I studied roughly three weeks this time and took 4 full length exams plus about 10 process specific exams. Each time, I went over the wrong answers to understand how the author arrived at the answer. As well, I made sure I had the processes memorized and could create the entire process chart in about 5 mins flat. This kept me from having to try and mentally picture the processes and their order. I went into the exam still only fairly confident..after all, this was attempt number 2, the exam was changing and this was my last shot before the new version. I did not want to have to fail again and then have my third possible on the new exam.

This time, it took until 3 minutes before time was up to complete everything. Very few surprises this time but I was still holding my breath until that "Pass" came up. :)

If you are on your second or even third attempt, the important thing is to relax. You know more than you think you do and I think that 50% of the problem with the exam is pure nerves.
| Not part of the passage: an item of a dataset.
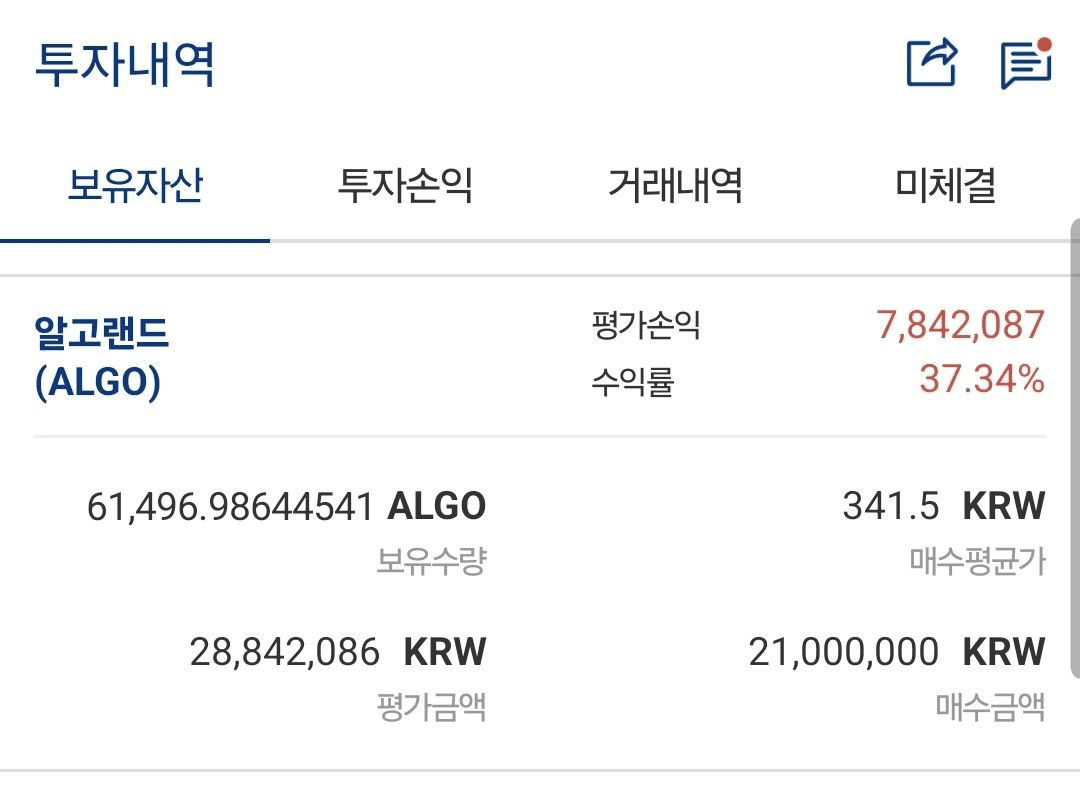Select the 보유자산 tab
This screenshot has height=791, width=1080.
[135, 186]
Read the questions and make sure you really understand what it is asking. I was amazed at the number of questions that droned on and on with all these numbers and scenarios only to have the actual question be something like name the process where all the above is done. Most of the answers I got wrong on the first exam were because I missed the "not" or because I found the answer, such as A: Deming, and instead of answering A as the correct choice, the D (for Deming) stuck in my head and I put down D. I figured this out in the practice exams and double checked each of my answers on the actual exam to make sure. I caught more than one instance where I clicked on the wrong answer for just that same reason.

It is almost ridiculously easy to cross off at least two of the answers in each question as wrong..they are pretty obvious. Then, it is a matter of a little further evaluation to try and figure out which is the best correct answer.